1979 34.6% for Bottom 80%
2007 35.4% "
That is a whopper of a difference. OK, I'm done with hunting and showing data. The spread between rich and poor is growing and the middle class is falling. That is all I need to know in order to realize our country is becoming a two class society and illegal and immoral means are making it happen. Money buys elections and voters vote against their self interests.
This graph leaves out the 99th%. Can you show a log graph which includes the 99th%?
Ok great, so when you get the raw data or can show how this point is relevant as to how it applies to the 99th% we'll be all ears.
John, you have yet to demonstrate to me you know what you are talking about. Maybe your beloved log graph works for you, but you haven't come up with a demonstration to make your point. How do you insinuate that you have all the knowledge that I lack and yet can't come up with the data? Excuse me! What are your credentials?
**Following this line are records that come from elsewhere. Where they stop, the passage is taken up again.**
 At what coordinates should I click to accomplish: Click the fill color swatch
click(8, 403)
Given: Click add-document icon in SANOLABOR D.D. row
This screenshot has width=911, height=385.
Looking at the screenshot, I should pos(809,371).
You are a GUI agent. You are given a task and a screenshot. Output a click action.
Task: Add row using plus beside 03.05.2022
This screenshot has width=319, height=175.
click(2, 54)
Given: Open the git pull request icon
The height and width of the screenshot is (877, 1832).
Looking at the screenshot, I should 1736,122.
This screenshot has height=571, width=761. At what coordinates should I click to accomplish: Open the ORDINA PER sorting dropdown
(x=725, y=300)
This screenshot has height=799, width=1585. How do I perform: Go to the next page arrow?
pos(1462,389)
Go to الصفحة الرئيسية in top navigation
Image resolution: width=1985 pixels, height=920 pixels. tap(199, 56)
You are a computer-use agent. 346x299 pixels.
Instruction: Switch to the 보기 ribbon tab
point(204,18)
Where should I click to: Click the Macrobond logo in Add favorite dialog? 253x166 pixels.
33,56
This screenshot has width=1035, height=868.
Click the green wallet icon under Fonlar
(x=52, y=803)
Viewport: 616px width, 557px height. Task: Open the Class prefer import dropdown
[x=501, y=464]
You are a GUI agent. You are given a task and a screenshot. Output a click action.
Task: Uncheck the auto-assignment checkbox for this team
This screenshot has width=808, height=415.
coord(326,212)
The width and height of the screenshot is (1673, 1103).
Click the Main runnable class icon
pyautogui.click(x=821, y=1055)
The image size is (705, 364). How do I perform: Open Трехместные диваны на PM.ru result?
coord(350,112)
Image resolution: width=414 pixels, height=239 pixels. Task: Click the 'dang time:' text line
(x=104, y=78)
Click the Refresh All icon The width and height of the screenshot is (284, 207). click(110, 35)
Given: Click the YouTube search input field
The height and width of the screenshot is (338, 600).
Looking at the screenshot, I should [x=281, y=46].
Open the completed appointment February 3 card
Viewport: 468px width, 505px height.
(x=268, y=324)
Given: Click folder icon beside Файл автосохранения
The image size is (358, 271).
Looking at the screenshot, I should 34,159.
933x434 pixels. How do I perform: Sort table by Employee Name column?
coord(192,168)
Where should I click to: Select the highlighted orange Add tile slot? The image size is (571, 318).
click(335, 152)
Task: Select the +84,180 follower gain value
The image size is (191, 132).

This is the graph you should have used. it includes the top percentile. This graph does not show the collapse.
Maybe I'm looking at the wrong place, but this graph only shows the 95th percentile, not the 99th. Are you sure this is correct?
Jedi, You are correct. The raw data only goes to the 95th. I got the raw date here:
The hunt is on!
As long as the graph leaves the 99th% out, the whole point is missed. Show me this graph with the 99%, so we can see whether your argument that "growth of income is more or less similar for each income group" actually holds water.
It's a fair point, John, but take this as a counterargument: suppose national income at an arbitrary number, say 1 trillion for arguments sake. And, also for arguments sake, say national taxes are 1 billion. Obviously this is not realistic, but here is my point: if taxes going towards investing in the country are a smaller fraction of money coming from the country into the pockets of the wealthy, then the simple fact that they are paying a greater share doesn't really mean a whole lot, does it? Further, look at what our tax dollars do go towards. How much of it is given back to the wealthy in the form of subsidies for oil companies, investments in weapons and military-industrial, etc., and what % goes towards investing in the middle class and the poor in the form of education and such? These are the real questions.
That is exactly my point Jedi. Thanks you for saying it so that it makes sense. Tax money to build school, hospitals, roads, railroads , education, funding advanced degrees, care of children, care of elderly, disabled, treatment centers, and bridges, etc.
Wages create consumers, consumers and owners of capital benefit by all these infrastructures. No one is left out.
When I saw the middle class growing in numbers and proportion to the population, it happened after Johnson started the war on poverty, he just forgot to stop fund the war on Viet Name.
I watched the middle class dwindle by using raw date from US Census, health data, death rates and all kinds of other raw data. I watched it decline, slowly at first but now exponentially.
When I see the middle class growing again I will know we on our way to the kind of nation I want to leave my children, grandchildren, and great-grandchildren.
This is a land of opportunity. All the patriotic flag waving, shouting and waving of guns in the air do not convince me we are on the right track. I watch how the poorest kid in the school system has access to education and food and healthcare, How the poorest elderly have a decent lifestyle for their last days.